Ogni opera nasce come strumento di comunicazione, parte dall’esigenza dell’artista di trasmettere un messaggio e viene recepita in maniera diversa a seconda della sensibilità dell’osservatore. La straordinaria capacità di Magritte di lasciare a chi osserva il compito di “guardare oltre”, attraverso la finestra protagonista della di molte sue opere, fa sì che l’opera stessa faccia da ponte tra realtà e immaginazione, quasi configurandosi come un invito a non fermarsi a ciò che si vede, ma a spingersi più in là, per arrivare dove il pennello dell’artista ha deciso di fermarsi per lasciare spazio a quello dell’osservatore, che è impugnato dall’immaginazione e dipinge una realtà che ancora non si vede.
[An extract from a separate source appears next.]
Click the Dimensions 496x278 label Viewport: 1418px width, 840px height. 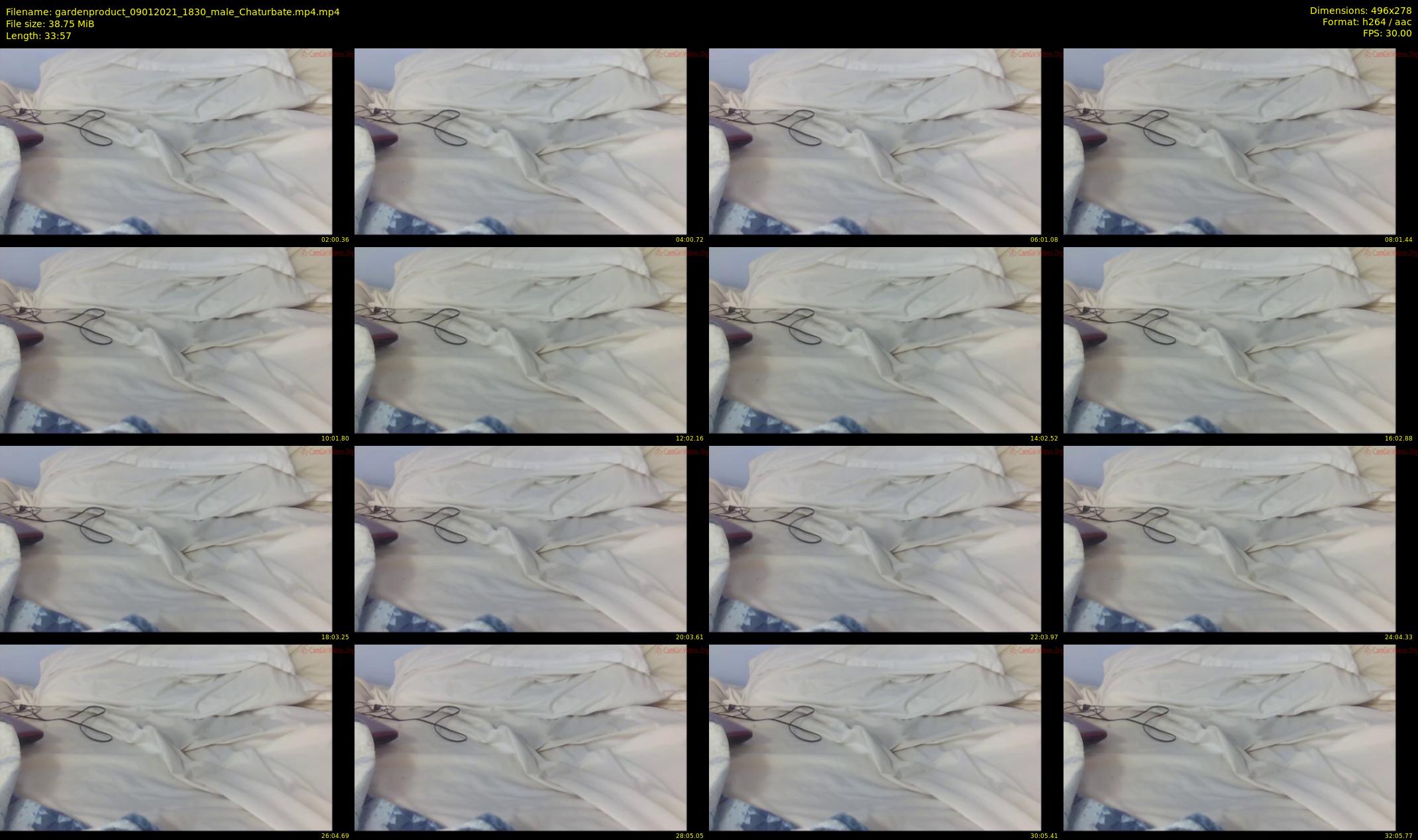pos(1360,11)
L’olio su tela in questione, “La finestra aperta a Collioure”, datato 1905 e attualmente conservato alla National Gallery of Art di Washington, permette, infatti, di trovare uno spiraglio di libertà oltre le mura domestiche e oltre il caos cittadino. Ciò che l’artista mostra allo sguardo dell’osservatore è la quiete di un paesaggio marino: si vedono, infatti, in basso sull’acqua delle piccole imbarcazioni con le vele ripiegate, che appaiono però deformate e raffigurate in maniera tale da uscire dalle forme imposte, così che chi guarda possa fornire una propria interpretazione di ciò che si vede e di ciò che c’è oltre la rappresentazione vera e propria.
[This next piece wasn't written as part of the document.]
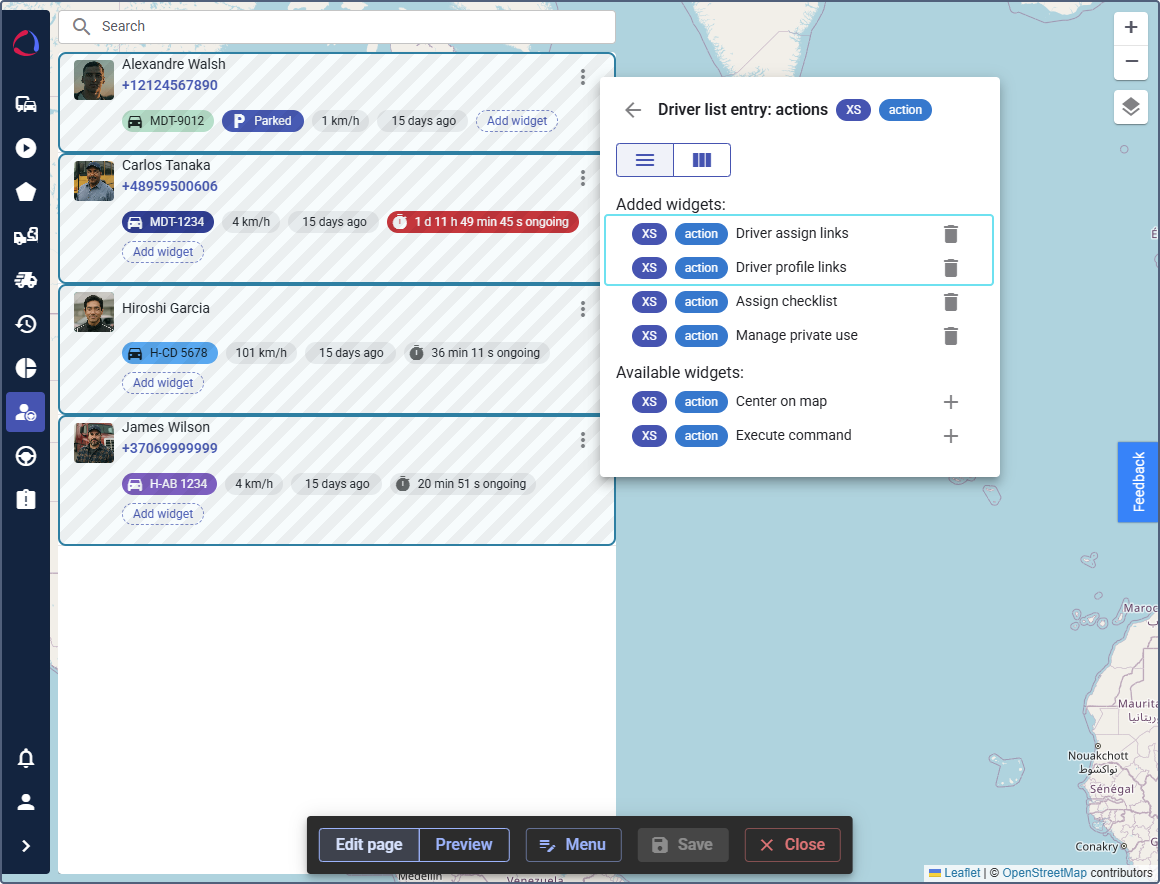Viewport: 1160px width, 884px height.
Task: Click the driver Search field
Action: [336, 27]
Particolare è l’uso del colore: nella realizzazione di quest’opera, Matisse subisce l’influsso dei colori Fauves e sperimenta un nuovo linguaggio artistico, un nuovo modo di dipingere, a seguito dell’esperienza vissuta nel sud della Francia, proprio a Collioure. I colori, infatti, sono utilizzati in modo antinaturalistico: spiccano le tonalità accese e luminose con cui l’artista rappresenta la scena che si vede fuori dalla finestra, in contrasto con il verde scuro che “colora”, invece, l’ombra della stanza. Ne deriva un contrasto che si ripercuote anche a livello concettuale, come a significare la differenza e la distanza tra la luce e la bellezza dell’esterno, legate al valore della libertà, e l’ombra e la monotonia dell’interno, elementi associati probabilmente alla vita cittadina.
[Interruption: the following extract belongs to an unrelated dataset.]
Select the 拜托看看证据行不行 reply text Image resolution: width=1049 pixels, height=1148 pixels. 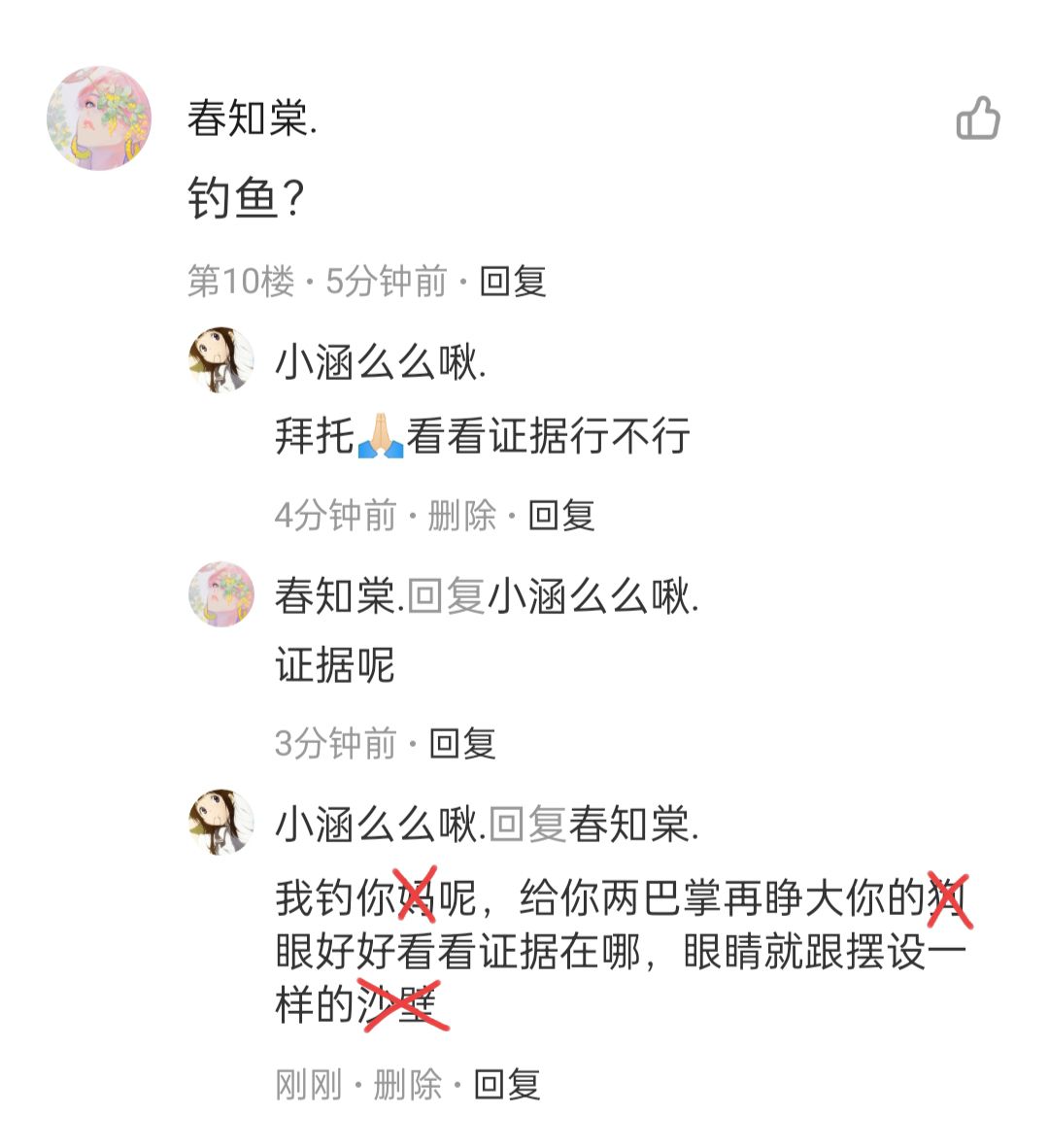coord(483,436)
Henri Matisse (Le Cateau-Cambrésis, 31 dicembre 1869 – Nizza, 3 novembre 1954), pittore, illustratore e scultore francese, fu uno dei massimi esponenti della corrente artistica dei Fauves, dando vita a un’esperienza che, a dispetto della breve durata, rappresentò un punto di riferimento fondamentale per l’evoluzione dell’arte, che fu letteralmente “tinta” di innovazione. Particolare, infatti, fu l’uso del colore da parte degli artisti pionieri del fauvismo: steso in tonalità pure, con pennellate quasi violente, il colore divenne il vero e proprio protagonista dell’opera.


Interessante è, infine, il gioco di cornici che si crea all’interno del dipinto: ne emerge un effetto di “quadro dipinto nel quadro”, determinato in particolare dalla successione che si ripete nell’apertura della finestra stessa e nel rettangolo del balconcino. Vi è, inoltre, un alternarsi continuo di elementi verticali e orizzontali che contribuisce a sottolineare la struttura compositiva del quadro: saltano all’occhio, in particolare, la direzione verticale delle pennellate che danno forma alle barche e quella orizzontale che guida lo sguardo dell’osservatore in profondità, fino e oltre l’orizzonte.